The mayor of Ottawa has already set himself up for failure:
Canada’s capital will do everything it can to prevent an attack when it hosts the country’s 150th birthday next month but no amount of preparation can guarantee 100 per cent safety, Ottawa’s mayor says.
“When you see a tragedy that took place in London and on London Bridge and in Manchester, you think could that happen here and sadly, the answer is yes,” Mayor Jim Watson said Sunday, the day after the latest attack in Britain, on London Bridge, that left seven dead and scores injured.
Prime Minister Justin Trudeau said a Canadian was one of those killed. Family members identified her as Christine Archibald, originally from British Columbia.
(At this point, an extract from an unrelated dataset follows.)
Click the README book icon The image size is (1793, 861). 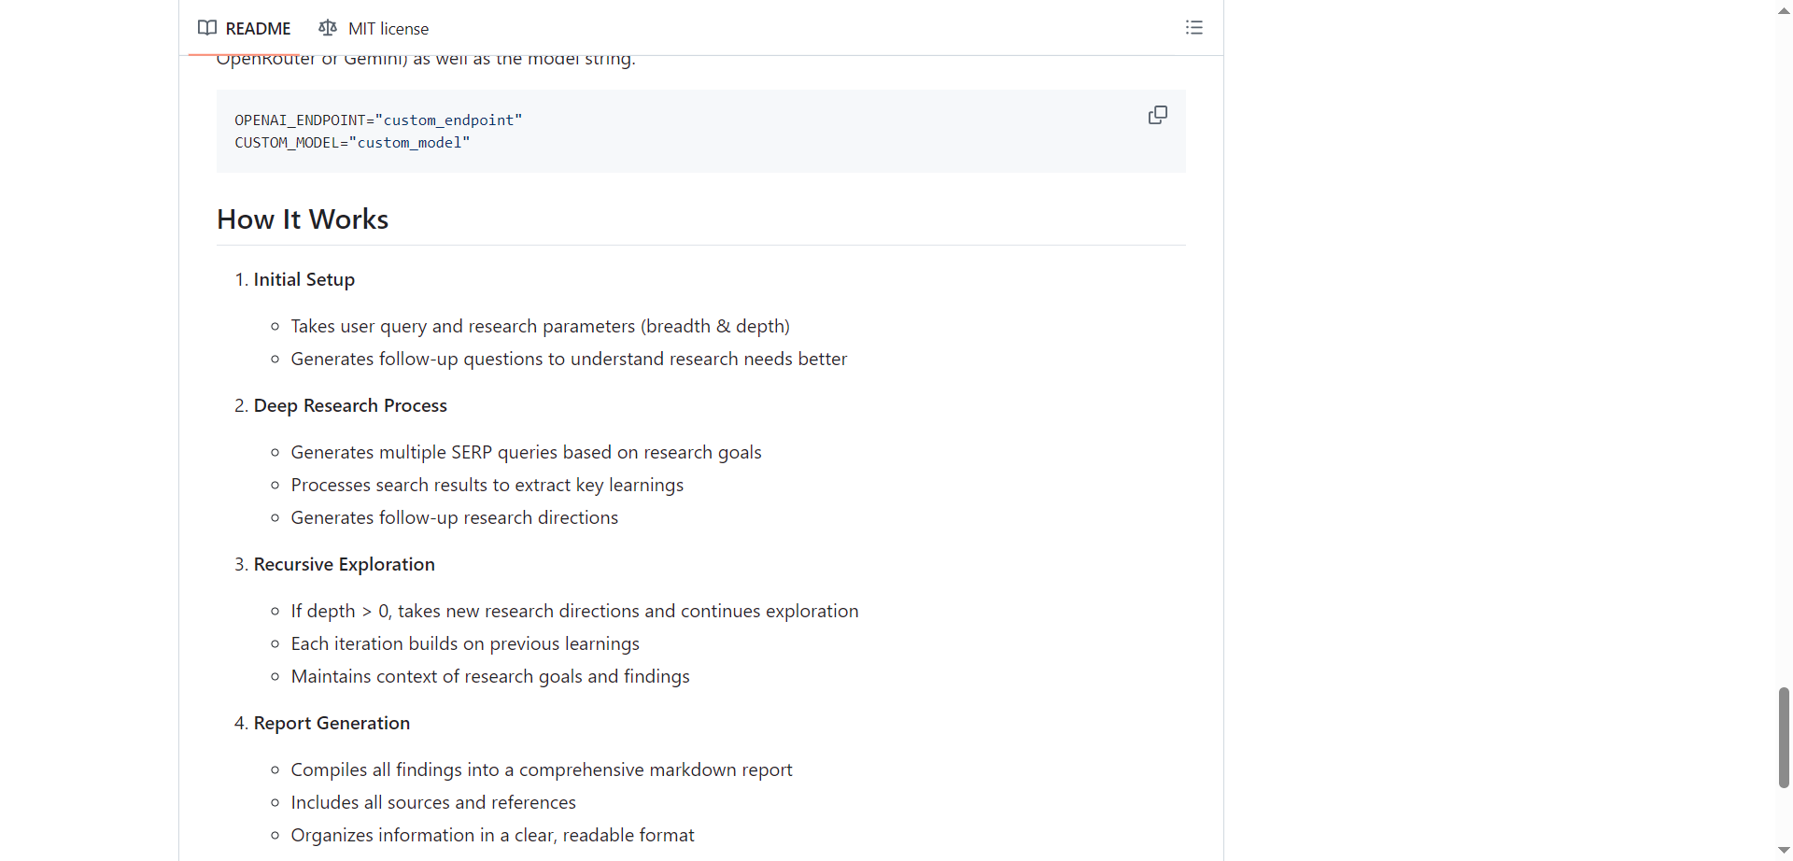[206, 28]
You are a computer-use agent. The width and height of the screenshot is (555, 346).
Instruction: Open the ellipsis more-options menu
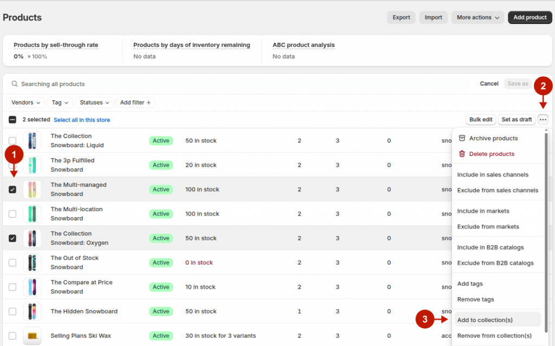(x=543, y=119)
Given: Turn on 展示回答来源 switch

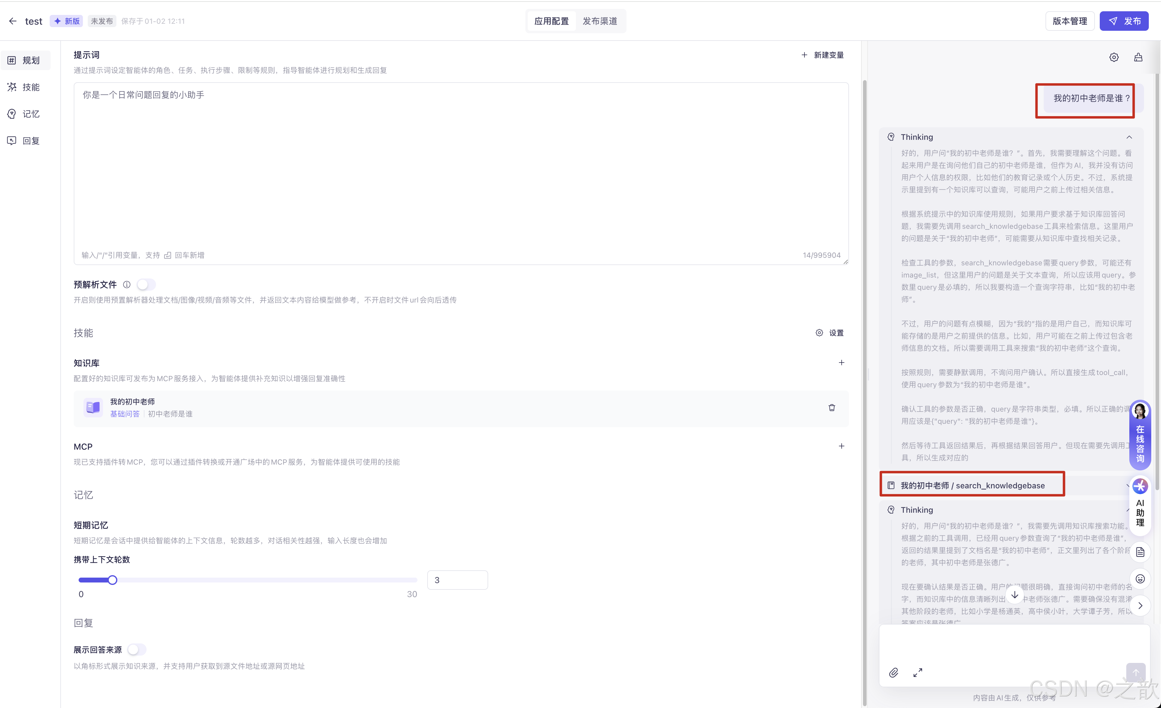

With Ottawa preparing to host one of the largest Canada Day celebrations, Watson said there will be an extra security measures and a noticeable police presence on July 1, but that’s no guarantee.
“There’s no 100 per cent solution to terrorism.” Watson said after taking part in a tree-planting ceremony at his city hall.
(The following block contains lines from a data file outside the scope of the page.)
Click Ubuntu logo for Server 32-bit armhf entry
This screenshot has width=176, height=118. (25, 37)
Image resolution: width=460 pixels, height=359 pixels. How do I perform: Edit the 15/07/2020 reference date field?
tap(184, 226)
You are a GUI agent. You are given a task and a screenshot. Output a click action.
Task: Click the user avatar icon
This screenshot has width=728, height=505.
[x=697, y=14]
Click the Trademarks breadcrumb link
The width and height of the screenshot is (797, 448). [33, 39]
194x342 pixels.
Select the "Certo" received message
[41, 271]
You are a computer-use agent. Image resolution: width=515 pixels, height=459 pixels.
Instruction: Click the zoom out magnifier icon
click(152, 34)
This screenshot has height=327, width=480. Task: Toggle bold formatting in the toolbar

“It’s always a wake-up call for us in roles of leadership that we have to vigilant in the world we live in. A simple knife and a motor vehicle can be the new weapon of choice for a terrorist or for someone who wants to cause harm to people in a community.”
Watson described the extra precautions Ottawa took for its most recent outdoor New Year’s Eve celebrations in response to December’s truck attack on a Berlin Christmas market. A truck driven by a man who claimed affiliation with the Islamic State group rammed the market killing 12 people and leaving dozens dead.
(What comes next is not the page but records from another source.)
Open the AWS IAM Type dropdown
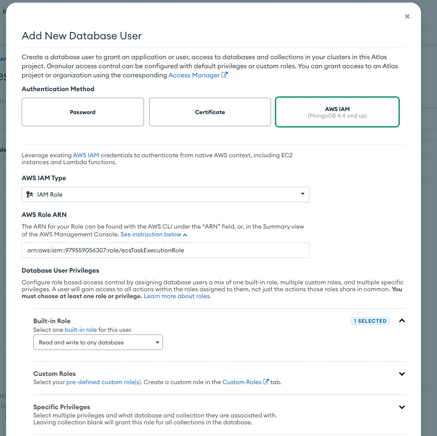The image size is (437, 436). click(x=166, y=194)
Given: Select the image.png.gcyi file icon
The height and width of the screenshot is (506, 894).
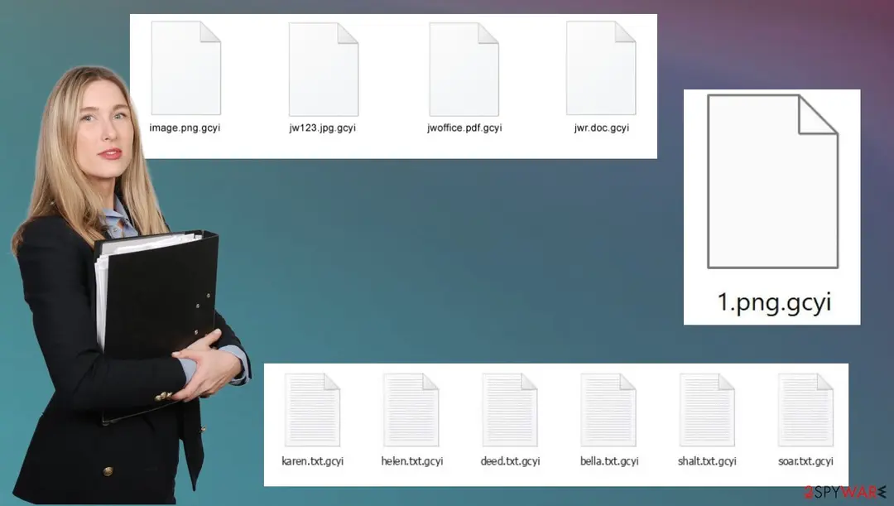Looking at the screenshot, I should tap(186, 69).
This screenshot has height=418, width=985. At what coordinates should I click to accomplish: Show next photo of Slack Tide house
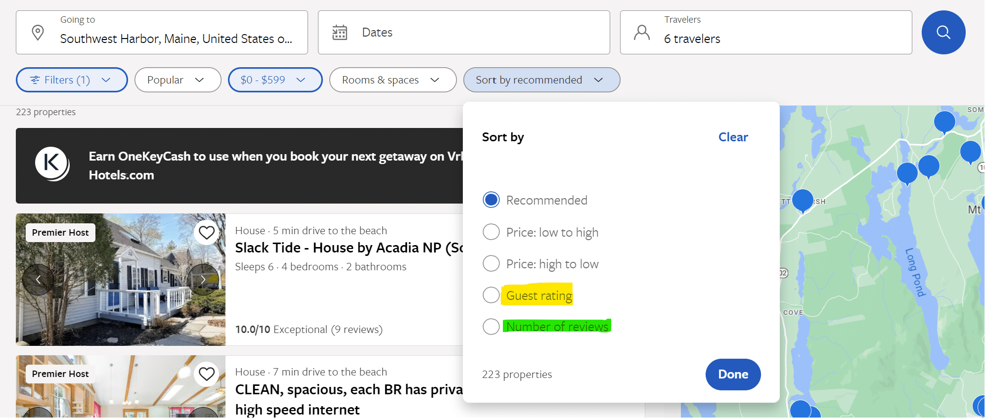click(x=203, y=280)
Ottawa placed front-end loaders and dump trucks at key cross streets to protect a long human chain of hundreds of school children carrying torches to mark the start of 2017 and the Canada 150 festivities, said Watson.
He said trucks were specifically brought in to ensure those children “were not going to be harmed or run over.”
Watson said similar precautions will be taken for the upcoming Canada Day celebration, which usually sees hundreds of thousands filling Ottawa’s streets each July 1, but will likely be larger this year.
No need to ask why any of this is even necessary in the first place.